Blair lay there dazed for a moment after he had finished, breath coming in quick rasps as the enormity of what he had done hit him. Scrambling to his feet, he stared for a long time at the knife, still embedded in the ground, then turned on Sam. "Is this true?"
Sam got to her feet and wiped her face with the back of her hand. "You trust the word of an Englishman over me?"
"Sam. Is it true?" The sullen look on her face gave him all the answer he needed. "Oh god." Blair turned to head off after Jim.
"He won't want you," Sam snarled. "Look at him. The great white American. You think he really likes you? Look at us. Starving hunted Jews. Killers. You think he will take you home? Share his happy house and his wife with you? He will go home and laugh when he remembers us." There was a harsh bitterness in the words she spat at Sandburg. "You are nothing to him. A joker. A trickster. Harlequin. Something to keep him entertained while he plays with the war."
Blair froze into immobility as her words hit home, smashing into all his hidden fears and insecurities. "Jim?" he whispered, an odd, queer note to his voice.
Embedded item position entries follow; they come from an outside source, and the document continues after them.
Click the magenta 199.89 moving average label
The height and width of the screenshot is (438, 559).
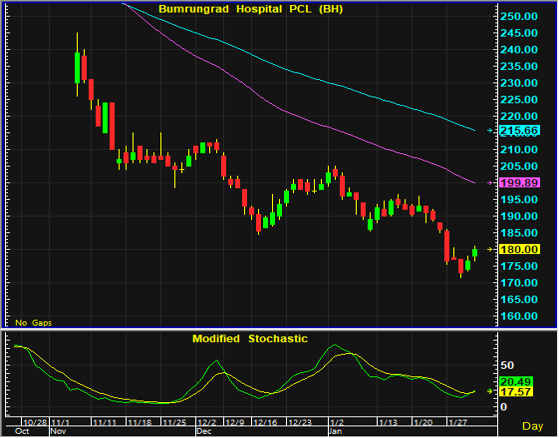520,183
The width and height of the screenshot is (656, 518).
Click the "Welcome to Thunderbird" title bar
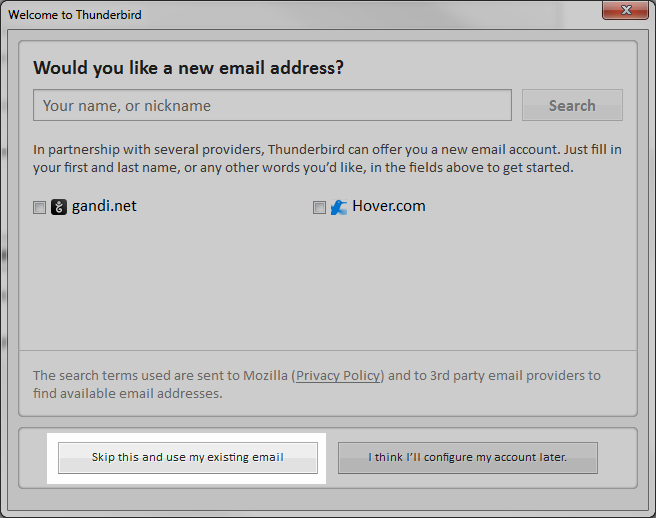pyautogui.click(x=300, y=12)
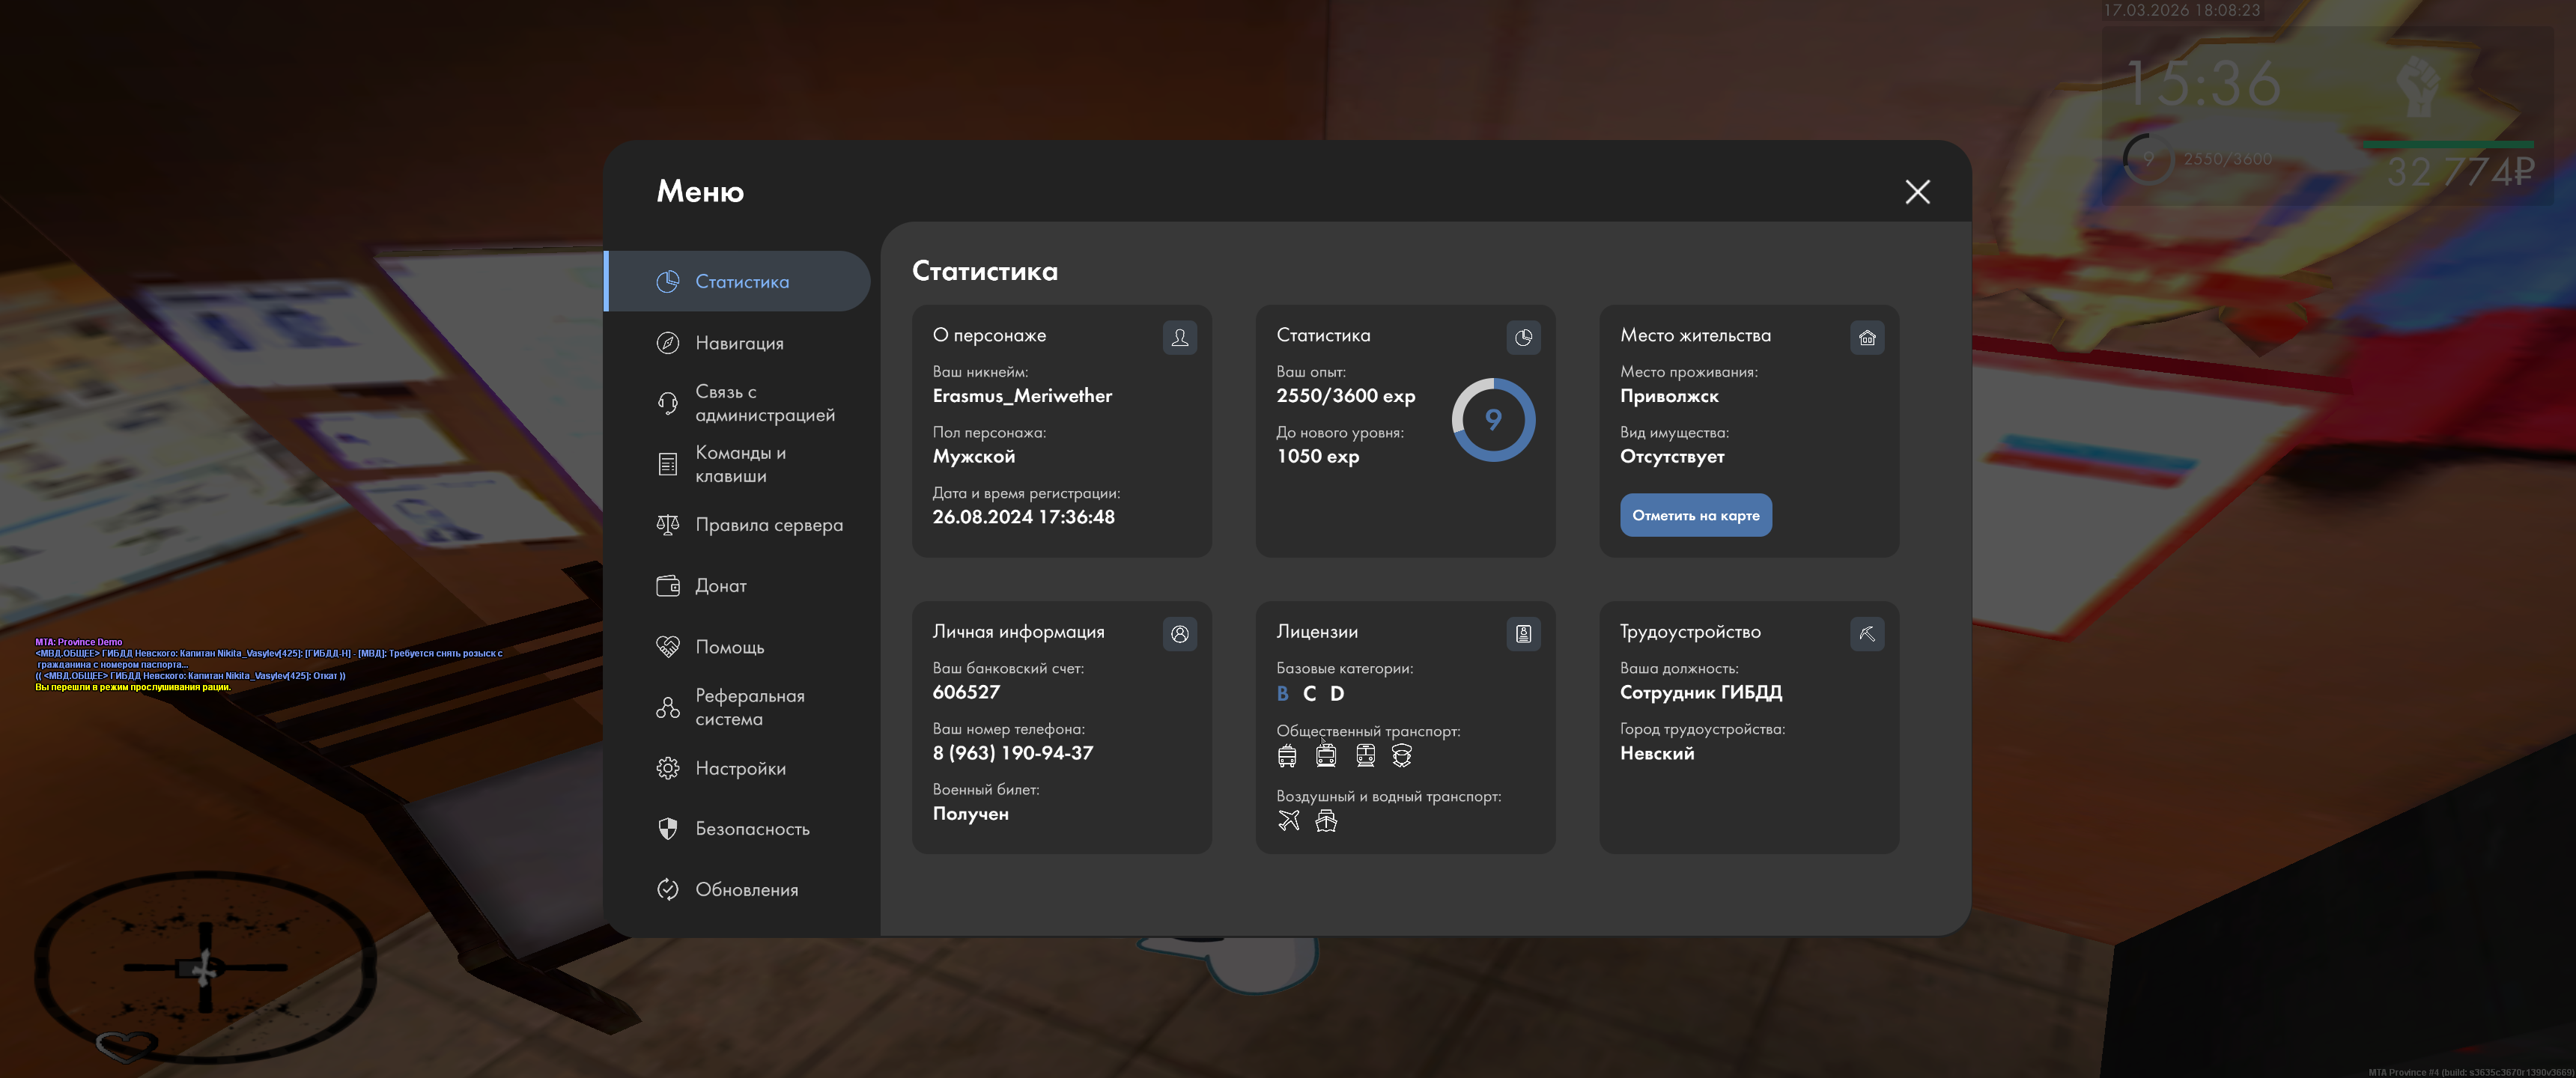The image size is (2576, 1078).
Task: Click the user icon in Личная информация card
Action: tap(1179, 634)
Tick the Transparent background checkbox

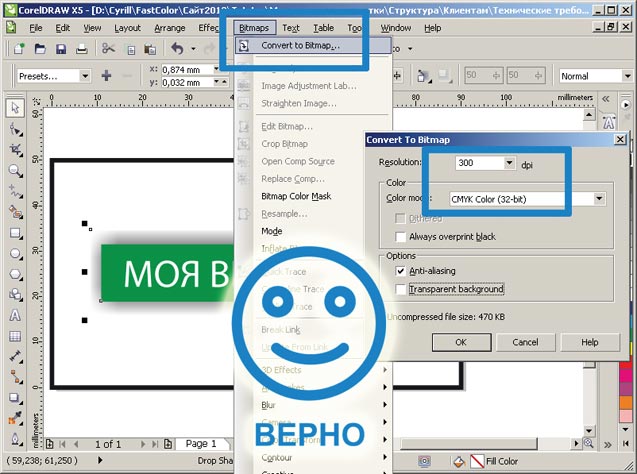pos(401,289)
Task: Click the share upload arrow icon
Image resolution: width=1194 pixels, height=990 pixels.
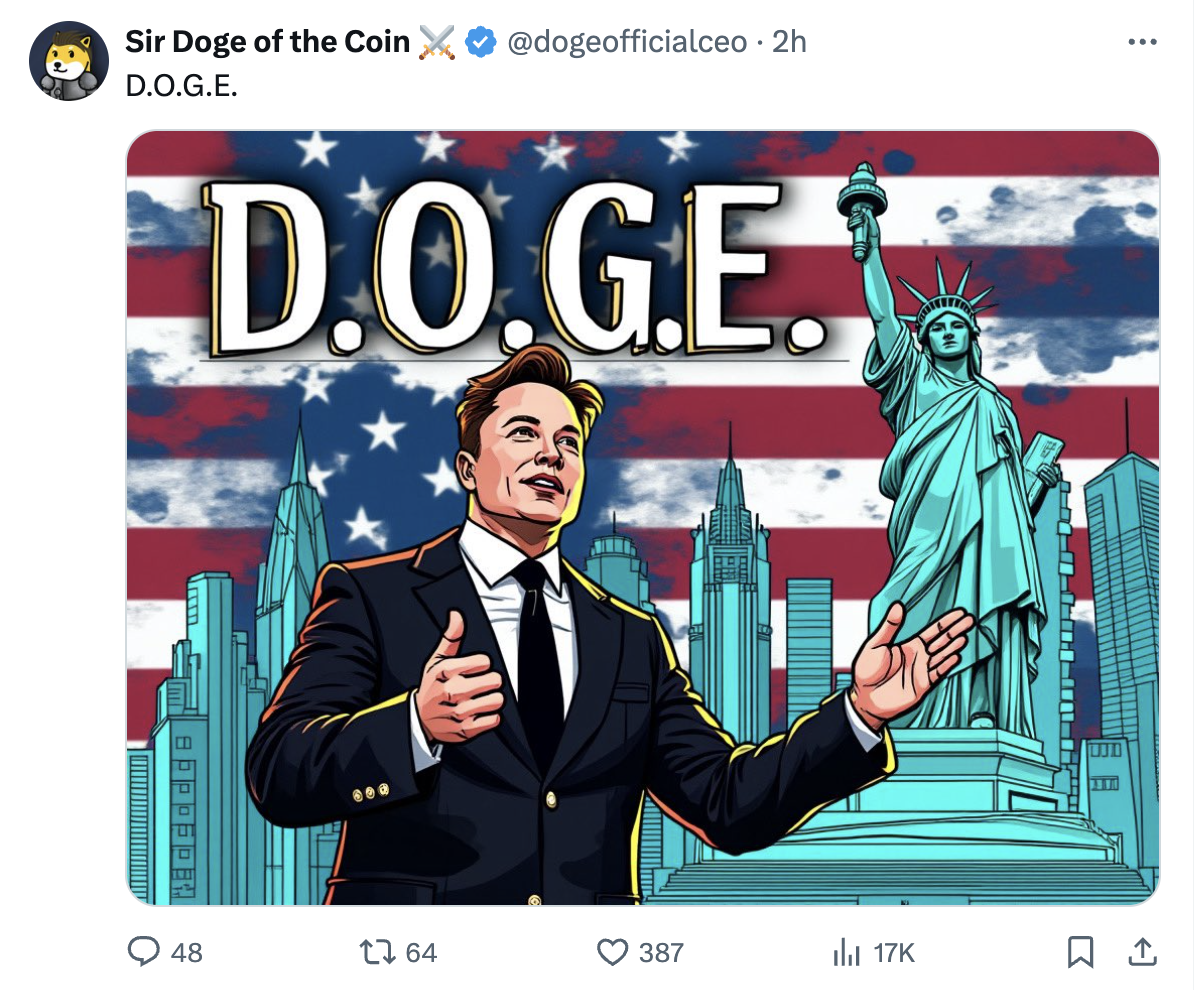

Rafe came up beside the smaller man and shook him by the shoulders. "Blair," he waited until the haunted blue eyes locked on his face. "Blair. She is lying. Jim loves you. I don't understand it - hell I don't even know if I want to understand it, but he loves you. More than anything I've ever seen. There's no other word for it."
Blair blinked slowly, his thin frame beginning to tremble. "His wife? He didn't even tell me he was.."
"He's not. Not in anything but paper." Rafe shook his head and told Sandburg what he knew of the reasons why Jim joined the Reseau. "Jim has nothing now," he finished softly. "Nothing but you. I don’t know how I-" he shook his head in frustrated confusion, before continuing in a gentler tone. "You’re like his brother Blair. His mentor, his tutor, his soulmate…Hell, there aren’t any words to fit it! But you are."
Blair stared at Rafe, tears glistening in his eyes. "I told him to go," he whispered. "I called him a murderer, I told him he stank of blood and death. I- I pushed him away. Oh God." He sank to his knees, the tears uncontrollable now, pouring down his face over and over, dampening the ground beneath him. "Comme je suis fou! Comme je suis sot, quel idiote suis-je..." he couldn't continue, the words stolen from him as he snatched in desperate breaths. Rafe caught the smaller man as he collapsed to the ground, holding him close, rocking him slowly and gently as he gasped for air, apologies falling like rain from his lips.
Rafe looked up into Sam's brown eyes. There was an almost undefinable emotion in them as she studied the intimate way Rafe held Sandburg, then it coalesced into a mixture of feelings. Anger, regret, sorrow, jealousy all passed through before burning back to the steady rage that was her usual state. Without another word, she picked her knife up and walked away, stuffing it back into her belt.